Talk has become a substitute for action. And it's not even interesting or inspiring speech that emanates from the "talking heads".
When action does come, it comes across as hysterical overreaction and overkill: laying waste to a Third-World country that couldn't even occupy one of our inner-city neighborhoods if it tried (do we really feel like conquerors...and our pathetic excuses for leaders imagine themselves to be in the mold of Alexander the Great or Frederick of Prussia?); sending a 400-plus-strong SWAT team of FBI and BATF agents to "take down" Randy Weaver and his family, killing his unarmed wife, dog and wounding his teenaged son; massacreing religious isolationists and innocents at Waco, Texas.
It's also reflected in our shift from a manufacturing/farming/mining/shipping/timber economy to a "service" economy. We don't make things anymore, instead we serve...people who do? No, it's all been outsourced, offshored.
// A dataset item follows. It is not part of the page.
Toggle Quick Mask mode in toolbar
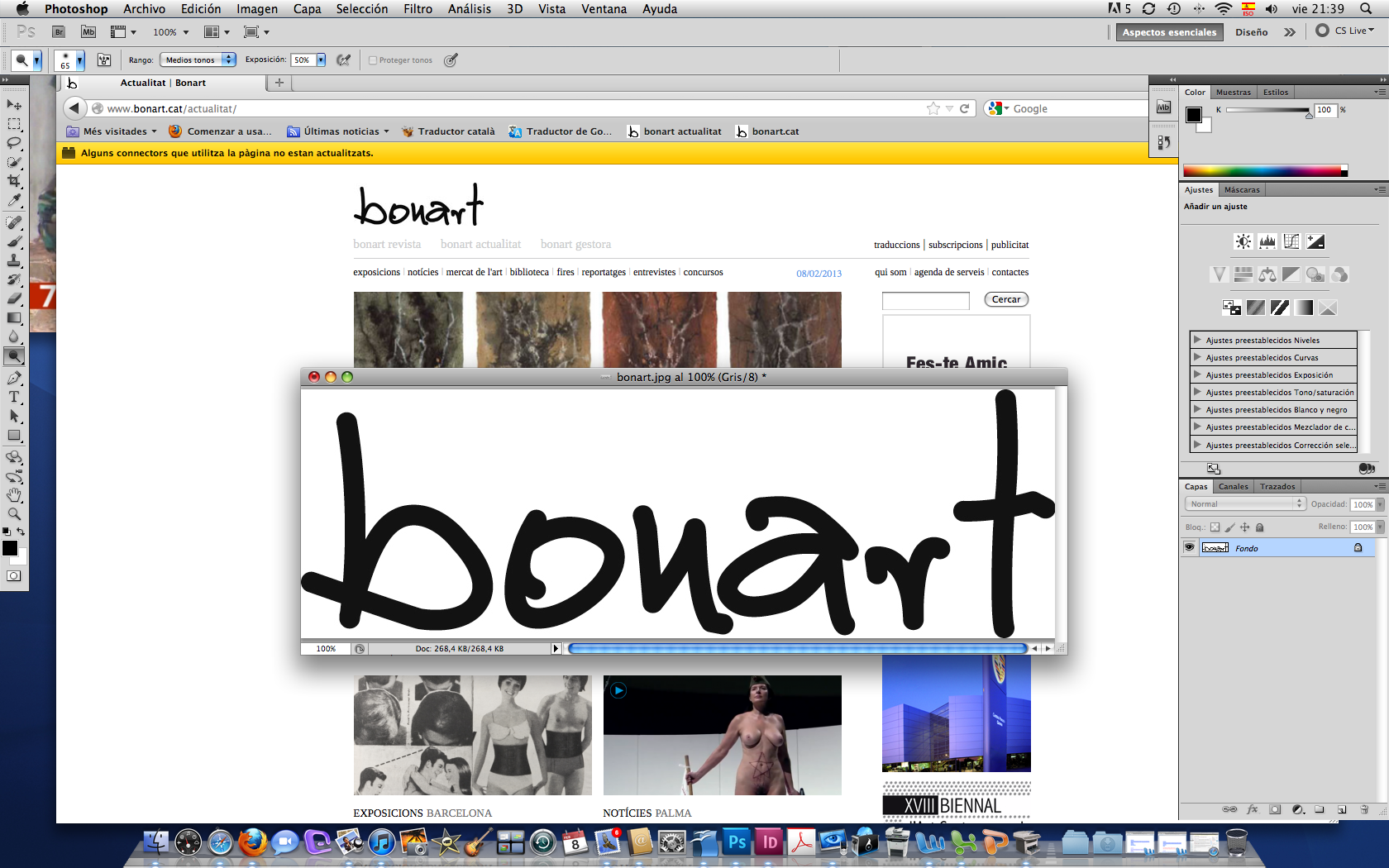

A "service" economy presupposes that there are doers, makers, inventors who produce tangible goods that people are willing to spend money on. I recall an article about the threatened closing of a car plant near my house. The report highlighted...who? The people on the assembly line soon to be idled? The foremen? No, it was the waitresses in the nearby restaurants where the auto workers went for lunch every day; the strip malls and surrounding stores where the plant workers did their shopping. Because the car plant produced something tangible, something useful, something that would enable other people to be themselves more productive, all manner of "services" had sprung up around it. But once the assembly line is shut down, the plant shuttered and rusting, all those "service" industries will wither and die. There have to be producers for the service "industry" to serve.
Will we continue to be a world power -- swaggering around the globe pounding tinpot dictatorships into dust -- when we no longer make things, like our soldiers' uniforms, the weapons systems they wield, the troop transports, ships and jeeps? What do we do when China -- as in "Made In" -- declares war on us and we have already surrendered all our manufacturing to them?